Ronaldo Silva, anestesiologista do Hospital AC Camargo, ressaltou em entrevista a Sociedade de Anestesiologia de São Paulo (SAESP), que além das normas exigidas pela Anvisa (Agência Nacional de Vigilância Sanitária) e CFM (Conselho Federal de Medicina), o anestesiologista precisa ter em mente questões éticas.
“É importante discutir a necessidade da anestesia com o paciente e com o tatuador, para que não se cometam atrocidades, como por exemplo, realizar uma anestesia geral para tatuar uma simples palavra ou um desenho pequeno. Isto parece, pra mim, ser pouco ético”, disse o profissional.
Para pessoas que já têm tatuagens, o médico comenta que existe uma discussão sobre a segurança da realização de bloqueios de neuroeixo ou regionais nas áreas já desenhadas.

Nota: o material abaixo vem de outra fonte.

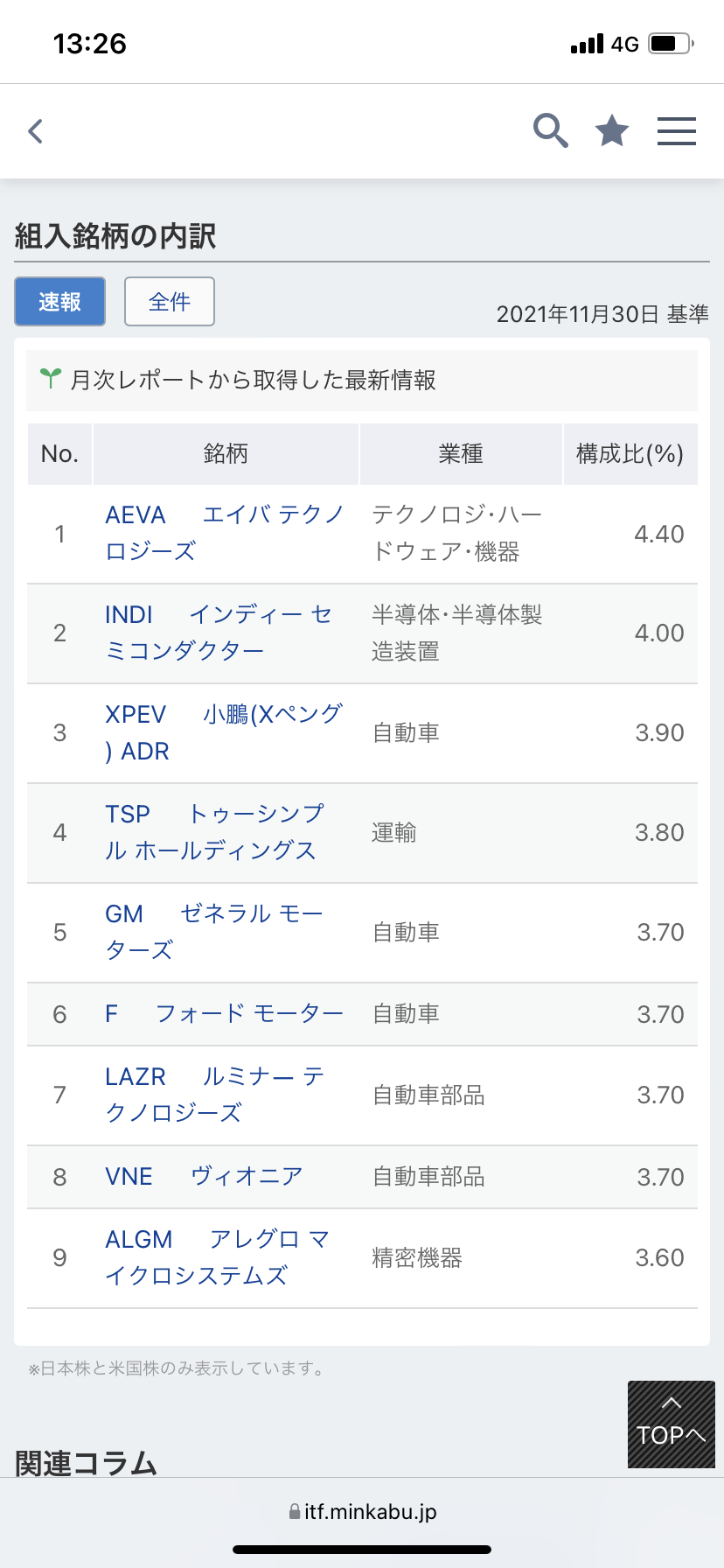Tap the 銘柄 column header
Image resolution: width=724 pixels, height=1568 pixels.
tap(226, 454)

Em sua tese de doutorado, o anestesiologista realizou testes em coelhos e observou que há inflamação das meninges e até mesmo áreas de aracnoidite adesiva nos animais nos quais os pesquisadores fizeram tatuagem lombar e realizaram raquianestesia.
Ronaldo conta que existem relatos também na literatura de lesões nervosas periféricas em indivíduos nos quais foi realizado um bloqueio regional através da tatuagem, o que sugere uma possível relação do pigmento com estes eventos.
“O princípio da precaução nos sugere, então, que devemos evitar a realização de anestesia em áreas tatuadas, e em algumas situações, por exemplo, mulheres grávidas que serão submetidas a anestesia regional, a utilização de guias para evitar que a agulha de bloqueio cruze a tatuagem. Mais trabalhos são necessários para nos ajudar a melhorar os índices de Segurança do Paciente com tatuagem”, afirma o especialista.
Os médicos da Azoto contam que receberam muitas críticas no início do projeto, mas sempre responderam todas as dúvidas em relação ao assunto e respeitam as opiniões de quem não concorda com o procedimento.
“Todo mundo tem o direito de não sentir dor. Prezamos por fazer um atendimento humanizado e com segurança. O grande medo que as pessoas têm é a falta de informação e estamos aqui para desmistificar esse conceito e atender da melhor maneira nossos clientes”, afirma a equipe médica da Azoto.